Se dijo a sí misma que debía recobrar la calma, que esa no era la mejor manera de conseguir el trabajo y que lo más aconsejable era respirar hondo. Lo intentó, pero jadeó al reparar en que sus pechos estaban a punto de escapar del atrevido escote. Pensó que era lo único que le faltaba. Sujetó el corpiño para subirlo y se acomodó estratégicamente los senos. Se sonrojó como un tomate. Lo que le había parecido divertido y elegante para lucir en un evento de moda exclusivamente femenino se había vuelto casi… aterrador.
¡Maldito Rory Kincaid! También él tenía parte de culpa. Si su teléfono no hubiera comunicado tozudamente y hubiera podido hablar con él, habría tenido tiempo de llevar a cabo un decisivo cambio de ropa.
¿Por qué diablos ese hombre hablaba tanto por teléfono? Lo único que mantenía un número constantemente ocupado era un romance a distancia o una desaforada afición a navegar por internet.
Seguramente estaba enganchado a la red. Al parecer, Rory Kincaid era una especie de magnate de los soportes informáticos. Al igual que Bill Gates, era joven, triunfador y rico.
¡Ya lo tenía! ¡Bill Gates! El ritmo cardíaco de Jilly se redujo. Bill Gates… Volvió a pronunciar el nombre para sus adentros y el nerviosismo disminuyó un poco más.
Imaginó a Rory Kincaid como un hombre parecido a Bill Gates, es decir, alguien con gafas, desgreñado y más interesado en los disquetes que en la moda, y notó que recuperaba la confianza. Si se podía confiar en los tópicos, los amantes de la tecnología solían perder la noción del paso del tiempo… bueno, solían perderla casi siempre. Por otro lado, a Kincaid le importaría un bledo la ropa que ella llevaba. Si Jilly no decía nada sobre su vestido de noche, probablemente el magnate ni siquiera se enteraría.

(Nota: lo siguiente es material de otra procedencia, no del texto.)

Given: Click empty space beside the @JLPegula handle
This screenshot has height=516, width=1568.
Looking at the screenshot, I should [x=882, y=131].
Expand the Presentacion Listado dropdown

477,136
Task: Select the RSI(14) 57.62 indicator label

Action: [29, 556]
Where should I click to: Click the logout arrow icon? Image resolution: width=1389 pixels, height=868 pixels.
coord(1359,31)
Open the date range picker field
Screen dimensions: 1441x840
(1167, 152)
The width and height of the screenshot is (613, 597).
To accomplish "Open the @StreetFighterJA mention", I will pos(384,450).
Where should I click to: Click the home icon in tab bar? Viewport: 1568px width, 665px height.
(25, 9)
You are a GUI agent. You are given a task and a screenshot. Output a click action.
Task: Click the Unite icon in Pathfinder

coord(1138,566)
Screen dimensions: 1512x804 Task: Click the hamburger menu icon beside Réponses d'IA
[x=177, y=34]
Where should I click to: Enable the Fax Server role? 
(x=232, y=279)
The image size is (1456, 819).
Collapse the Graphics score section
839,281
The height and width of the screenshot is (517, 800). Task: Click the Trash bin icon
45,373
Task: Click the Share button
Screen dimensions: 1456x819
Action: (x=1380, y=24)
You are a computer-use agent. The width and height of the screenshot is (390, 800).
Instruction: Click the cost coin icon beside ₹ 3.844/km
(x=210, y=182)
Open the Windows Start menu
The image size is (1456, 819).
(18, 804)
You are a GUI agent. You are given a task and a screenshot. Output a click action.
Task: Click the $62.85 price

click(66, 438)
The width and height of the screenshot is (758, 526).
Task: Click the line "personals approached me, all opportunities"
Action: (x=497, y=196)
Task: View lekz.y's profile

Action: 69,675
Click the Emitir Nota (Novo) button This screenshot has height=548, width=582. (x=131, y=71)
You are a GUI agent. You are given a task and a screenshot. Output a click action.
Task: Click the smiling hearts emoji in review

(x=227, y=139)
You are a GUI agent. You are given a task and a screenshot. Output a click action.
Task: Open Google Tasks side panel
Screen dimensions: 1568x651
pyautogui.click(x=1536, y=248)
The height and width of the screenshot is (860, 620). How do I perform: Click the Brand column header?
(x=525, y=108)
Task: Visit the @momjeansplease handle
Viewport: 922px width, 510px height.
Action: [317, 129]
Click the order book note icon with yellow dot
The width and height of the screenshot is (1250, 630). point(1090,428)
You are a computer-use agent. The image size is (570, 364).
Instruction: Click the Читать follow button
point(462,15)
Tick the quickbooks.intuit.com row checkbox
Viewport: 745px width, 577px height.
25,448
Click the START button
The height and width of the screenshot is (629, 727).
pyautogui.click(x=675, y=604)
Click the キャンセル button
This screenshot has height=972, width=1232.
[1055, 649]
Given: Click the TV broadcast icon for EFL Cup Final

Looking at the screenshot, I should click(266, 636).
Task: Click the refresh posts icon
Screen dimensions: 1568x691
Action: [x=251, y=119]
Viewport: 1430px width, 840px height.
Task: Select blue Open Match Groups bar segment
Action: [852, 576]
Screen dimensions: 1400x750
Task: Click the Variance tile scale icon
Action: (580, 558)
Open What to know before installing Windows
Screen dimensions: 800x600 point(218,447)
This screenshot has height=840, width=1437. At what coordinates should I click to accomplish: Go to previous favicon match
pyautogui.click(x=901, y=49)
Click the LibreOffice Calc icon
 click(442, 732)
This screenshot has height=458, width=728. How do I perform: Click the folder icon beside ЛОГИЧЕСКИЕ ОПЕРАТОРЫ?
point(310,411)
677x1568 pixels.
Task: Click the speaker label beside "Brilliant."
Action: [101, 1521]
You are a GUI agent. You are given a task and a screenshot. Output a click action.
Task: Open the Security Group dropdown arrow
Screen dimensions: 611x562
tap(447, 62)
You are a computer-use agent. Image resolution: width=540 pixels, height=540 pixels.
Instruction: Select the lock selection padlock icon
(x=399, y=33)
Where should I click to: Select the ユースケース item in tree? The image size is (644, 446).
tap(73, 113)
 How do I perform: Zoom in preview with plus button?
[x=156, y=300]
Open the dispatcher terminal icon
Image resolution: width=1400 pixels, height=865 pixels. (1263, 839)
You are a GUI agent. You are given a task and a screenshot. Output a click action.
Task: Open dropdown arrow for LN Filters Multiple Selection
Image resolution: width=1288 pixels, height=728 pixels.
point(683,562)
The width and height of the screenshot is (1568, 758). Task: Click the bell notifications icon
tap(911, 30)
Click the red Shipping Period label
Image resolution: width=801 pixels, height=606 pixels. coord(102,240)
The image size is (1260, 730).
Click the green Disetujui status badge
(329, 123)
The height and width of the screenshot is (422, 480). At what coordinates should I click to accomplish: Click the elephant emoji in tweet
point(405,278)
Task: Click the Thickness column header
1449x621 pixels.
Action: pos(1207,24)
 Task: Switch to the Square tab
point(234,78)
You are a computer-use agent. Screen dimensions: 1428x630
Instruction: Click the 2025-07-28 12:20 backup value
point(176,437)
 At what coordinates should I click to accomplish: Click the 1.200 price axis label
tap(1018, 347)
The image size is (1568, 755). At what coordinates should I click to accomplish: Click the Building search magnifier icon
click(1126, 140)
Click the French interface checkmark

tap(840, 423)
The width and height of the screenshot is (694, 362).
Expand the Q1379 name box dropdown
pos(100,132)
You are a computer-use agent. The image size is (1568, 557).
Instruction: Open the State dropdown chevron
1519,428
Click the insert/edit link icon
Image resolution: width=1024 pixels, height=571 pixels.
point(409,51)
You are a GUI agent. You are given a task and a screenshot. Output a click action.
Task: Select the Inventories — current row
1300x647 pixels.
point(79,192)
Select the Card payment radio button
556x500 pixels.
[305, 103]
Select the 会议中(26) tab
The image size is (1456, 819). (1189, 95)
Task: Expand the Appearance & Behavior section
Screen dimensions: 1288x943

La idea de concentrarse en Bill Gates dio mejores resultados que el bicarbonato. Su estómago dejó de dar vueltas, se le aligeró el corazón, extendió el brazo a través de la ventanilla del coche y, llena de confianza en sí misma, pulsó con el índice el botón del intercomunicador. Conseguiría ese trabajo. Levantó la barbilla y cuadró los hombros. Mientras la verja se abría lentamente, pisó el acelerador, sin dejar de repetir mentalmente el mantra recién estrenado: Bill Gates, Bill Gates, Bill Gates.
Pasó lentamente junto a la desocupada casa del portero y subió por la calzada de acceso, escarpada y sinuosa. Se movió en el asiento e intentó acomodarse el vestido color carne, con el que prácticamente parecía que iba desnuda. Se convenció de que la reunión discurriría sin dificultades mientras se aferrase a la idea de que Rory Kincaid era como Bill Gates. «Bill Gates, Bill Gates, Bill Gates…», repitió para sus adentros, deseosa de que la idea calase hondo.